The time premium portion of an option is always at it's highest value at the strike which is nearest to the current share price. OTM (out of the money) calls are cheaper because of the higher probability that these calls will expire worthless than an ATM (at the money) call. The buyer of an ITM (in the money) call will have two risks: 1) losing intrinsic value should the share price drop and 2) losing the time premium portion of the call. This is why the time premium portion for an ITM call is less than for an ATM call. Notice that the time premium portion for the July 19 calls is essentially the same as the time premium for the July 25 calls.
Dennis Gartman was on CNBC today.
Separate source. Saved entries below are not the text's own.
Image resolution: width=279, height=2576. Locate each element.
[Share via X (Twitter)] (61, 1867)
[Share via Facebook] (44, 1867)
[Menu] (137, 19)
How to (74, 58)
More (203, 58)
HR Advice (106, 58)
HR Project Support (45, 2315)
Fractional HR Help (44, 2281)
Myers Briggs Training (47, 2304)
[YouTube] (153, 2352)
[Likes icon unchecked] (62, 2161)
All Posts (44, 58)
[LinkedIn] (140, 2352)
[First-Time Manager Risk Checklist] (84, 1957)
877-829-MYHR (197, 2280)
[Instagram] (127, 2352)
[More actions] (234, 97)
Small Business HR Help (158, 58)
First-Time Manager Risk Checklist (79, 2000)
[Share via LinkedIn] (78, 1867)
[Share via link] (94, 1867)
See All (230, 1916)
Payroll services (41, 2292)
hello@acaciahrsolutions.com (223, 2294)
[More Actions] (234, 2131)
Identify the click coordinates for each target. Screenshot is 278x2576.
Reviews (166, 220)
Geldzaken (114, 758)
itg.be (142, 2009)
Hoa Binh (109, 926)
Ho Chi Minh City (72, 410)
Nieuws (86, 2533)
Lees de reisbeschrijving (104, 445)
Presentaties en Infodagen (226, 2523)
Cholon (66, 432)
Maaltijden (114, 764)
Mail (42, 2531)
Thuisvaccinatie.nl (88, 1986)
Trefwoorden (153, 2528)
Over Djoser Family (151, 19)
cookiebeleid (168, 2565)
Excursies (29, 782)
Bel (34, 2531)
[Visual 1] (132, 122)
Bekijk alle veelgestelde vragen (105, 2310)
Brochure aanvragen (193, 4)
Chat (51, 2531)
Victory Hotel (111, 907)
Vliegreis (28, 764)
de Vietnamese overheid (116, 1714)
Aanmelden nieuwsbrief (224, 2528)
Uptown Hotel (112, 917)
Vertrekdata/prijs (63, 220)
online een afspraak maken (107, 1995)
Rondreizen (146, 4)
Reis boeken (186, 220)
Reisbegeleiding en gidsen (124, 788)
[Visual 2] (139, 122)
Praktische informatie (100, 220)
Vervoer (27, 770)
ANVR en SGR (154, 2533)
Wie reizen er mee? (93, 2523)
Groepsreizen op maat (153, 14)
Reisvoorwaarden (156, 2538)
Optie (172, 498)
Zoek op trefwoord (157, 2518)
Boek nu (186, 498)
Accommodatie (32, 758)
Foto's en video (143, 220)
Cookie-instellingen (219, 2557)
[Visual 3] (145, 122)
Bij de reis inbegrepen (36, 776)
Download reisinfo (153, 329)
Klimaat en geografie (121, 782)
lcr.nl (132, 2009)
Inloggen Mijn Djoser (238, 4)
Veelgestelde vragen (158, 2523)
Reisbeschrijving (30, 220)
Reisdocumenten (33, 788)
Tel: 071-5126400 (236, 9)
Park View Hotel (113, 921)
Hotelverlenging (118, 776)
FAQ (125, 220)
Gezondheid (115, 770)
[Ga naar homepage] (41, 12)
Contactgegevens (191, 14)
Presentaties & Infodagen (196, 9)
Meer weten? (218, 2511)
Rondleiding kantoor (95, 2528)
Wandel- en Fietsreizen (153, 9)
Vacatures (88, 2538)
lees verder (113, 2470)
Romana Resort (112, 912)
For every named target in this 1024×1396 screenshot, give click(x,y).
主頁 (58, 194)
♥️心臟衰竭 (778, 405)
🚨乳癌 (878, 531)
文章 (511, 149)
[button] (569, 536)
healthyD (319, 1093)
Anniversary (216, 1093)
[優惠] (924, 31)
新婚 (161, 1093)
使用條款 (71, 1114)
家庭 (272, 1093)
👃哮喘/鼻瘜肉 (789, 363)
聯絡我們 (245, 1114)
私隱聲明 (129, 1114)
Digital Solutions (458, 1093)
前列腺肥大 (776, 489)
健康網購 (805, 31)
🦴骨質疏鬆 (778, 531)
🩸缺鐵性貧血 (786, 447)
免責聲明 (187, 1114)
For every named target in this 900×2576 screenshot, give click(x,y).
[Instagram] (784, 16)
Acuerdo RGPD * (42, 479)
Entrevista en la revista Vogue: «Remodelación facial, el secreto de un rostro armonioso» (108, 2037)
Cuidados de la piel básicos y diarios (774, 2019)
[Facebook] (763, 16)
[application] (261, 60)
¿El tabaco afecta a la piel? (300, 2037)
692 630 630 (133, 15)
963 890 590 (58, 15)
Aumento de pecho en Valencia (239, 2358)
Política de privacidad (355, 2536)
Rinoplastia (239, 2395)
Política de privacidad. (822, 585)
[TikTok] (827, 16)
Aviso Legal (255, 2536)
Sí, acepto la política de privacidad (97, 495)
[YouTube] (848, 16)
He had been calling for oil in the 40s but today he said we may have seen the bottom based on this weeks price action.
The MaxPain for this week's USO options exp is 25. This has probably provided an upward bias for the share price.
It looks like a possible double bottom being formed.
Six years ago when oil peaked around 150, the experts were predicting it to go even higher by 30%.
Today, they are predicting oil to go even lower by 30%.
Are you doing call spreads? Longer term call spreads would reduce the drawdown should oil continue it's decline.
A lot of traders are still playing USO short but also do not want to get caught on the wrong side of a major reversal. Did you notice that Tuesday's low was 20.53 and today's low so far is 20.54. They are now watching to see if it breaks below 20.53 before adding to their short positions.
Every day has been lower highs and lower lows. If it can stay above yesterday's low, buyers should start coming in.
It best to scale into your long position.
The trend has been lower highs and lower lows for awhile. If at least one of these can reverse, it may give traders some confidence to start accumulating a long position. With today's new low, a close above 22 may do it.
I am thinking of doing a 3 way call spread. With UVXY around 28.75, sell March 30 call, buy March 29 call, sell March 50 call for a net credit of around 5.00
At exp, profit would be 6.00 with UVXY between 30-50. Profit would be 5.00 with UVXY under 29. Breakeven with UVXY at 56. Loss would begin with UVXY above 56.